#### Text:

::::

Pavel Zacha (born 6 April 1997) is a Czech professional ice hockey player for the Boston Bruins of the National Hockey League (NHL). Zacha was selected sixth overall by the New Jersey Devils in the 2015 NHL Entry Draft.

Playing career
Zacha played in the 2009 and 2010 Quebec International Pee-Wee Hockey Tournaments with his minor ice hockey team from Chomutov.

Zacha made his Czech Extraliga debut playing with HC Bílí Tygři Liberec during the 2013–14 Czech Extraliga season.

In the 2014 Canadian Hockey League Import Draft, Zacha was selected first overall by the Sarnia Sting of the Ontario Hockey League (OHL). He joined the Sting for the 2014–15 season, recording 34 points in 37 games. Zacha followed up in final season with the Sting recording 64 points in 51 games, OHL coaches awarded Zacha best penalty-killer in the Western Conference after his 2015–16 season.

In 2014, 2015, 2016 Zacha competed in the IIHF World Junior Championship with the Czech Republic.

Zacha was ranked eighth for North American skaters by the NHL Central Scouting Bureau for the 2015 NHL Entry Draft. He was selected sixth overall by the New Jersey Devils. On 11 August 2015, the Devils signed Zacha to a three-year, entry-level contract. He returned to the Sting for the 2015–16 season. Soon after the Sting season ended, Zacha joined the Devils. He made his NHL debut on 9 April 2016, recording two assists in a 5–1 win over the Toronto Maple Leafs.

::::

#### Data listing:
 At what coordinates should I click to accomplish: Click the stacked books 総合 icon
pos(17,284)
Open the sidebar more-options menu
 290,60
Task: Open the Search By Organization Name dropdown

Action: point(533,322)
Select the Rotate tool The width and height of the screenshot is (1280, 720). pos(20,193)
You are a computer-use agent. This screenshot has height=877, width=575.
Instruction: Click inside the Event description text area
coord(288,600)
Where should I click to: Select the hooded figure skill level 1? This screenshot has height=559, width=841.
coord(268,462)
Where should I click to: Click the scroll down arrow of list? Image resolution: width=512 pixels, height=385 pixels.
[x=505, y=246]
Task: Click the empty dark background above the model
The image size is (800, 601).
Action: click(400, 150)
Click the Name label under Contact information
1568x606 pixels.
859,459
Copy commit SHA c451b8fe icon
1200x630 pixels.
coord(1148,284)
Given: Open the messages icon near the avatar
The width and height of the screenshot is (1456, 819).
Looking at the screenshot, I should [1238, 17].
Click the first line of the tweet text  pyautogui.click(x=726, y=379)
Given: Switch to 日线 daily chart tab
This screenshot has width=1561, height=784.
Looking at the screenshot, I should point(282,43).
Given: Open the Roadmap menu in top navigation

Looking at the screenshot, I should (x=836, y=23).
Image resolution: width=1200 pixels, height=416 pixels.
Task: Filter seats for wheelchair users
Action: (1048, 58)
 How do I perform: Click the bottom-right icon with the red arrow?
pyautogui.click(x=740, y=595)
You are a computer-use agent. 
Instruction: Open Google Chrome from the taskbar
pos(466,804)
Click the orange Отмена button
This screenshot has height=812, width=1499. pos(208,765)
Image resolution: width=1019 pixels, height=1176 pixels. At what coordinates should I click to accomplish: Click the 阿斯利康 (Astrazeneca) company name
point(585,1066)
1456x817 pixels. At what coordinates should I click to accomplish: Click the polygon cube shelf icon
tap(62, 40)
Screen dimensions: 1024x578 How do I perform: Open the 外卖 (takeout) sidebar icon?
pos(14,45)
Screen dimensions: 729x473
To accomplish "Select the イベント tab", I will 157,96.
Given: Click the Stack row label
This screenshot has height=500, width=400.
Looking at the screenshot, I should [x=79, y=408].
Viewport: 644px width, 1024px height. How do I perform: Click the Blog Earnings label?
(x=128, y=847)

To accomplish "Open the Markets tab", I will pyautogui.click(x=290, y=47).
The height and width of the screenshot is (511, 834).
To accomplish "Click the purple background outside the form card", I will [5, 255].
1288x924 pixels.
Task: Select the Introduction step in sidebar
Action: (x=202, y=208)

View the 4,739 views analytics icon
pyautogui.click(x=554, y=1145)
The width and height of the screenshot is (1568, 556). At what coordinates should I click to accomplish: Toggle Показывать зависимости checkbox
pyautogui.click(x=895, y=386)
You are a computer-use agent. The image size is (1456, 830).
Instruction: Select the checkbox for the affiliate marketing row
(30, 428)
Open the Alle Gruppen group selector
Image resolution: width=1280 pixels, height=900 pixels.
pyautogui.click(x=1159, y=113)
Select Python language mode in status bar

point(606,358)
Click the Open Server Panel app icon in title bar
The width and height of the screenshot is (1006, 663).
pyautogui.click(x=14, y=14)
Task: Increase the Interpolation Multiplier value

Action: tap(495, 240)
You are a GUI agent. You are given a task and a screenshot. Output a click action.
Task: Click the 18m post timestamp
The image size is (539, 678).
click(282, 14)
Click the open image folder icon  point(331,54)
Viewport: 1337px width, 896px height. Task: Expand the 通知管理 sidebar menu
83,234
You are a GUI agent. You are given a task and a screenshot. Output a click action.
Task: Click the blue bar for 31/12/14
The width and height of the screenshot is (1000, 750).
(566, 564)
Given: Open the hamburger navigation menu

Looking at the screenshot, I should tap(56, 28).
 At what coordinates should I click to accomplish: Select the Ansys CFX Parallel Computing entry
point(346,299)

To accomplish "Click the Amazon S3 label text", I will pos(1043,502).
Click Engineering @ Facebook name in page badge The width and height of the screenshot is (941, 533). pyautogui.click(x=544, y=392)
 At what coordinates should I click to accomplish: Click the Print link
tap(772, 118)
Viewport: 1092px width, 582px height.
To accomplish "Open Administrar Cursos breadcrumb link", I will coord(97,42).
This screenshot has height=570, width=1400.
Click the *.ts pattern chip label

::::

#### Short exercise 1:
In the text about Pavel Zacha, which team picked him first overall in the 2014 Canadian Hockey League Import Draft?
#### Short exercise 2:
Continue the Pavel Zacha text from its final sentence onward.

#### Right answer 1:
The Sarnia Sting of the Ontario Hockey League (OHL).

#### Right answer 2:
Zacha made the Devils' lineup for the 2016–17 season. He scored his first NHL goal on 3 November 2016 in a 4–3 overtime loss to the Florida Panthers. He finished the season with eight goals and 24 points in 70 games.

After going pointless in ten games to start the 2018–19 season, Zacha was assigned to the Binghamton Devils of the American Hockey League (AHL) on 2 November 2018.

On 10 September 2019, Zacha signed a three-year extension with the Devils.

During the 2019–20 season Zacha recorded 32 points, a personal NHL career high.

On 13 July 2022, Zacha as a restricted free agent was traded by the Devils to the Boston Bruins in exchange for Erik Haula. In avoiding arbitration with the Bruins, Zacha was later signed to a one-year, $3.5 million contract for the 2022–23 season on 8 August 2022. On 14 January 2023, Zacha was signed to a four-year contract extension by the Bruins.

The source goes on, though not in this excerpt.